Passage provided »
(begin)

On October 5, a suicide bomber killed five police officers and himself, and injured 12 persons in Grozny, the capital of Chechnya in the North Caucasus. This was the first suicide attack in Chechnya in 10 years (See the U.S. State Department’s “Country Reports on Terrorism – 2014,” from the Under-Secretary for Civilian Security, Democracy, and Human Rights Under the Bureau of Counterterrorism, http://www.state.gov/j/ct/rls/crt/2014/239406.htm).

I have highlighted the report’s key and rather shocking misstatement in the Russian section that there has not been a single suicide bombing in ten years – that is since 2005. In fact, the actual record is as follows: 1 suicide bombing in Chechnya in 2008, 11 in 2009, 2 in 2010, 1 in 2011, 2 in 2012, and 1 in 2013. Thus, in the period of just the last seven years there have not been zero suicide bombings in Chechnya, as the your US State Department’s counter-terrorism officials think, but rather 17!! All of these attacks (except, perhaps, the 1 in 2013) are detailed and documented in my now defunct (due to lack of funding) Islam, Islamism, and Politics in Eurasia Reports (see archived links to them here at http://gordonhahn.com/islam-islamism-and-politics-in-eurasia-report-iiper/). Many are documented in my most recent book, The Caucasus Emirate Mujahedin.

With this level of competence in governance, who needs enemies.

In addition, notice the report’s phraseology: “Domestic violent Islamist extremists.” Although numerous other jihadi groups are referred to by name in the various country reports – including the Islamic State (IS, ISIL, ISIS) in the ‘Russia’ country report section of the report, the lone perpetrator of terrorist attacks in the North Caucasus – whether one is talking about Chechnya, Dagestan, Ingushetiya, or elsewhere in Russia – are carried out by ‘they who shall not be named’ – the Caucasus Emirate (CE) mujahedin. And this is AFTER the Boston Marathon attack and Tamerlan Tsarnaev’s widely-reported and well-documented intent and effort to join the CE in Dagestan in 2012 before returning to the US and carrying out the Boston attack. This follows the pattern in the DC think tank and US government and private media communities, which for years refused to mention the organization because it held to the belief that the jihadi terrorists in the North Caucasus were ethno-nationalist and even democratic (or at least democratizable) freedom fighters.

(end)

Directions » Write the next part of the commentary on the State Department's terrorism report, picking up after its final sentence. The listing isn't needed for anything here.

Material shown »
(begin)

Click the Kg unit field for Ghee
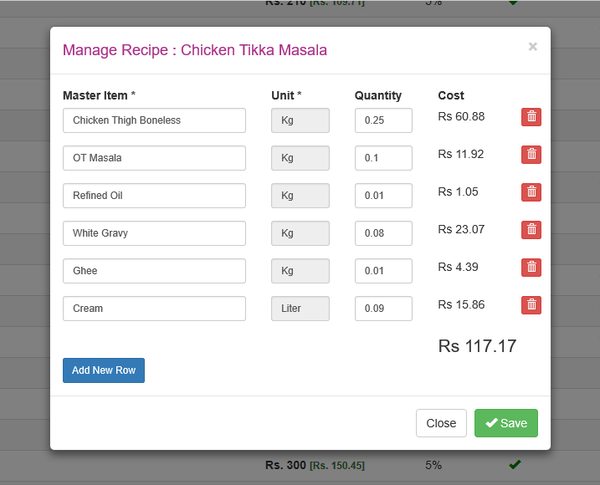The width and height of the screenshot is (600, 485). click(300, 271)
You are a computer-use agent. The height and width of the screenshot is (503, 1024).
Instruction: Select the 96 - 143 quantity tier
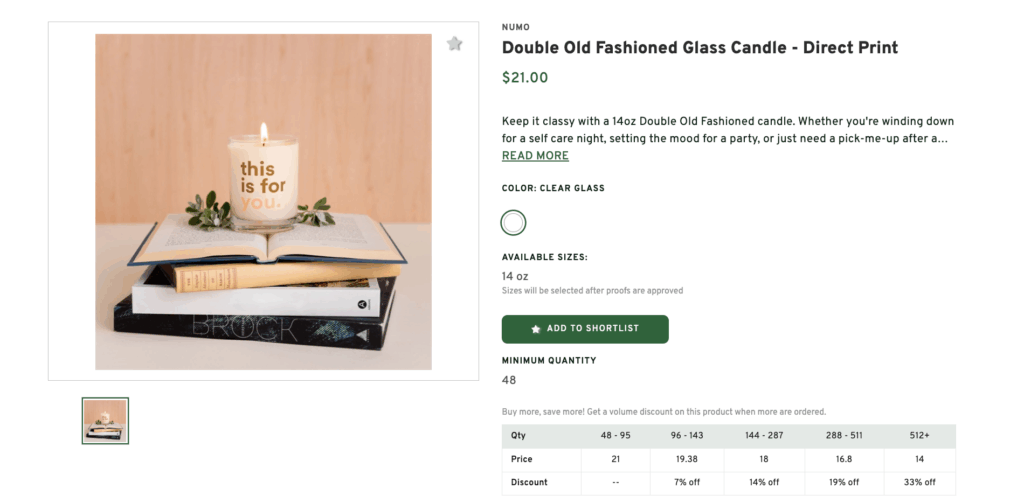point(690,436)
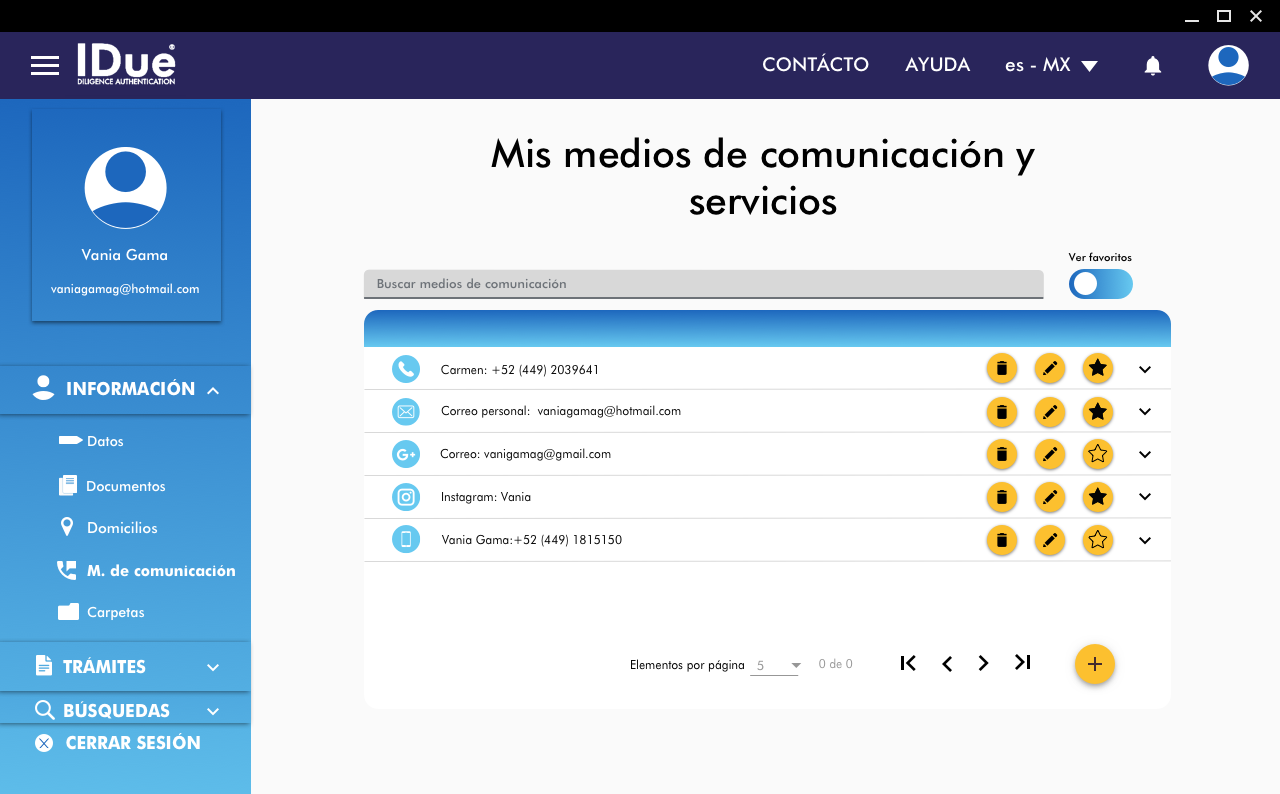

(end)

Result »
In the paragraph after those quoted above, the report notes that the second major (non-suicide) attack in Chechnya in 2014 when perhaps tens of CE mujahedin attacked Grozny was carried out by “militants allegedly affiliated with the terrorist group Caucasus Emirate.” In fact, there is nothing ‘alleged’ or questionable about it, since the perpetrators made a video during the attack and identified themselves as CE. Moreover, CE website later also identified the perpetrators, who were sent by a well-known CE amir.

It is quire clear that the State Department and other US government agencies are still under the spell of the numerous CE and Chechen apologists populating the DC think tank community [e.g., the Jamestown Foundation (Glenn Howard and Mairbek Vatchagaev), the National Endowment for Democracy (Miriam Lanskoy), CSIS (Zbigniew Brzezinski and Janusz Bugaiski)] and journalistic community (Anne Applebaum, Liz Fuller and others too numerous to name), and academia (Charles King, Brian Glynn Williams). My report “Caucasus Jihadism Through Western Eyes: The Failure og American Rusology to Understand the North Caucasus Mujahedin” (Gordonhahn.com Russian and Eurasian Politics, 18 February 2015  http://gordonhahn.com/2015/02/18/caucasus-jihadism-through-western-eyes-the-failure-of-american-rusology-to-understand-the-north-caucasus-mujahedin/) details many of the culprits and their deeds. The report was to be a chapter in my book The Caucasus Emirate Mujahedin but it was constantly rejected by publishers because it was too “polemical.”

The US State Department could have consulted with some scholars on Russia, the North Caucasus, and the Caucasus Emirate who have gotten things right. But alas, they most usually consulted the DC activists of the type mentioned above. For DC, it would not have made much sense to consult those who predicted the CE threat.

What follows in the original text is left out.